On en vient donc à la seconde utilisation des arguments ad hominem, et c’est celle-ci qui pose réellement problème. C’est lorsqu’on vous présente un argument, et que vous répondez en critiquant la personne qui argumente plutôt que l’argument lui-même. Par exemple, si quelqu’un écoute un argument puis répond par « il faudrait un crétin fini pour croire à ça », alors il a commis un sophisme ad hominem, parce qu’il a attaqué la personne présentant l’argument sans même examiner l’argument. Si par contre il avait dit, « il faudrait être un crétin fini pour croire à ça parce que cela fait appel aux arguments fallacieux X (insérez le nom des sophismes) et a été discrédité par les études Y (insérez les références des études) », alors il n’y a pas eu de sophisme ad hominem. Le commentaire est certainement ad hominem, et de mauvais goût, mais ce n’est pas un sophisme parce que l’insulte ne fait pas partie de l’argument. L’argument a été présenté de façon logique et permettait d’expliquer les problèmes dans l’opinion de l’interlocuteur, mais a été accolé à une insulte pour des raisons douteuses. Pour qu’il s’agisse d’un sophisme, l’insulte doit cependant faire partie de l’argument.

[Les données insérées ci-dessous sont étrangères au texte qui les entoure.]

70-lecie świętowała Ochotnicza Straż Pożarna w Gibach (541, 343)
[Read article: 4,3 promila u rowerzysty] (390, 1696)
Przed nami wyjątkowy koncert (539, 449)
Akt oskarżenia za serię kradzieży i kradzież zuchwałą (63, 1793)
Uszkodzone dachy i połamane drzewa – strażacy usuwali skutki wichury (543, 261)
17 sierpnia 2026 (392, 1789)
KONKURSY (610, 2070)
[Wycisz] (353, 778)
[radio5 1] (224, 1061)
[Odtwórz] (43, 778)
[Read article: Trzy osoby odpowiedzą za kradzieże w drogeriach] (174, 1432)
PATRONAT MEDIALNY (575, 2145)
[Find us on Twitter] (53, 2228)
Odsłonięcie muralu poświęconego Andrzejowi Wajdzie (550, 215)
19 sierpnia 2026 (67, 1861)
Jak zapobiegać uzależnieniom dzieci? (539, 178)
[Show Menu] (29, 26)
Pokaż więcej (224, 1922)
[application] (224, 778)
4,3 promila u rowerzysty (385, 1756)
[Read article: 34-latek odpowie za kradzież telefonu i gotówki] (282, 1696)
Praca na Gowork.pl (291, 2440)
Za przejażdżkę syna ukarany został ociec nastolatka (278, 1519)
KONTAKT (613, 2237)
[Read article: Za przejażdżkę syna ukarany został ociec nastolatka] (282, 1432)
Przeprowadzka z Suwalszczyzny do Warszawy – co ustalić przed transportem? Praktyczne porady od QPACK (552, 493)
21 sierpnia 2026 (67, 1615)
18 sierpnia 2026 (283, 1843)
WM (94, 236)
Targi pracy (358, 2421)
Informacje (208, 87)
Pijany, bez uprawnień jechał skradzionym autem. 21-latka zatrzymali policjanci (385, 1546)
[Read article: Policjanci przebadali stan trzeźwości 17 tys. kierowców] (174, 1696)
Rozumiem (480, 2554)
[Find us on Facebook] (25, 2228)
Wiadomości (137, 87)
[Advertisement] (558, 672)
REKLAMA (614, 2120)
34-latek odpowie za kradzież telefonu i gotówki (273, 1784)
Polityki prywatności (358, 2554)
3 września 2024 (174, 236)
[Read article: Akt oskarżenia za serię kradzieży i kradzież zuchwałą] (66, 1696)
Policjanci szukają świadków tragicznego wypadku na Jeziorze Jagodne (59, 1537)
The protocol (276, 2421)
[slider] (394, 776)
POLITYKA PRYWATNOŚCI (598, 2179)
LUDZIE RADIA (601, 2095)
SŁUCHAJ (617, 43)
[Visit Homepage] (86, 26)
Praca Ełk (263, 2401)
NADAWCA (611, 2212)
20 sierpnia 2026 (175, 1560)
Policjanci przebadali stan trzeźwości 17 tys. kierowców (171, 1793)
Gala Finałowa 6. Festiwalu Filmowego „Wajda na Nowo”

Ironiquement, je constate que de nombreux anti-science recourent à des sophismes ad hominem alors qu’ils accusent allègrement d’autres d’en user. Par exemple, l’accusation courante de « shill »1 est presque systématiquement un sophisme ad hominem. Je me fais accuser de shill pour Big Pharma ou Big Agro presque quotidiennement, alors qu’en réalité je ne reçois aucunement de l’argent des firmes. Je soutiens la science et non les grosses firmes (de façon amusante, personne ne s’émeut du fait que je m’oppose fortement à Big Pétrole). Ça n’empêche pas certains de répondre constamment dans mes billets avec des commentaires comme « Quel shill » ou « Combien Big Pharma vous a payé pour écrire ça? ». Ces réponses sont des sophismes ad hominem, parce que les personnes qui y recourent ne font pas suivre l’attaque par des critiques logiques de mes arguments. Ils ne font que m’accuser d’être un shill puis s’en vont triomphants en déclarant leur victoire à leurs compères anti-science. Autrement dit, l’entièreté de leur argument peut être résumée en « vous avez tort parce que vous êtes un shill ». Cependant, à moins qu’il ne puissent fournir des preuves que je suis effectivement payé par Big Firme (ce qu’ils ne pourraient pas faire, puisque ce n’est pas le cas), cet « argument » est fallacieux parce qu’il m’attaque personnellement au lieu de mes arguments.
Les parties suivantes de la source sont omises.